Gosh Da Nang It, I goofed up

After the Howitzer Diorama that my niece loved, I decided to go to the planes of my youth which was during the Vietnam War, so the planes I mostly associate with the war were the A1-H Skyraider, F-105 Thud, and of course the F4B Phantom. I decided to start with the Skyraider, as I have always viewed those pilots as some of the most heroic pilots to fly in our military, often returning with tree branches in their bomb racks as they flew escort missions as the “Sandy” planes for the “Jolly Green” rescue helicopters; it was often noted that no “Sandy” ever paid for drinks at a bar, and everybody I knew who flew in Vietnam regarded the as both crazy and heroic. Flying below treetop level to make an armored fist protecting the downed flyer.

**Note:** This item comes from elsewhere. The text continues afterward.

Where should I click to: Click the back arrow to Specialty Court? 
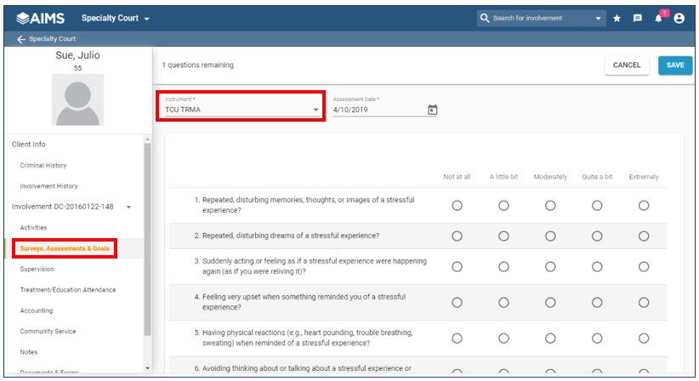(20, 39)
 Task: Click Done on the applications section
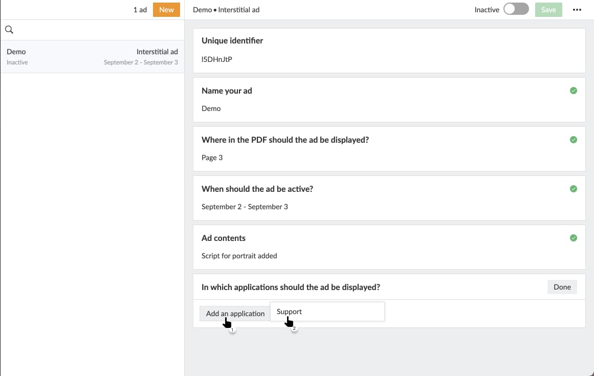click(562, 287)
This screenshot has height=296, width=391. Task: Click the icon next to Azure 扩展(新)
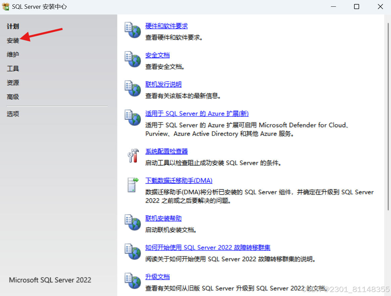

As making an actual flying diorama is insanely difficult, I chose the “easier” route of the diorama on the base. This has of course turned into the ongoing saga of my Da Nang Airbase/A1-H Skyraider build, I have had the wonderful pleasure of using both @davidgal2 and my cousin Bill who both served in Vietnam, although my cousin served at An Khe. I have struggled for reliable reference photographs that aren’t either terrible quality or faded kodachrome images that distort the colors beyond belief. Recently I found this image on Wikimedia of the Jolly Greens of the 37th Air Rescue Squadron that were the helicopters that were escorted by the Skyraiders to retrieve downed airmen. In in this both remarkably clear and unusual viewpoint (I have no idea what the guy was standing on to take the photo), but I was shocked to discover the Revetment walls were not solid, but were filled with dirt and open on the top.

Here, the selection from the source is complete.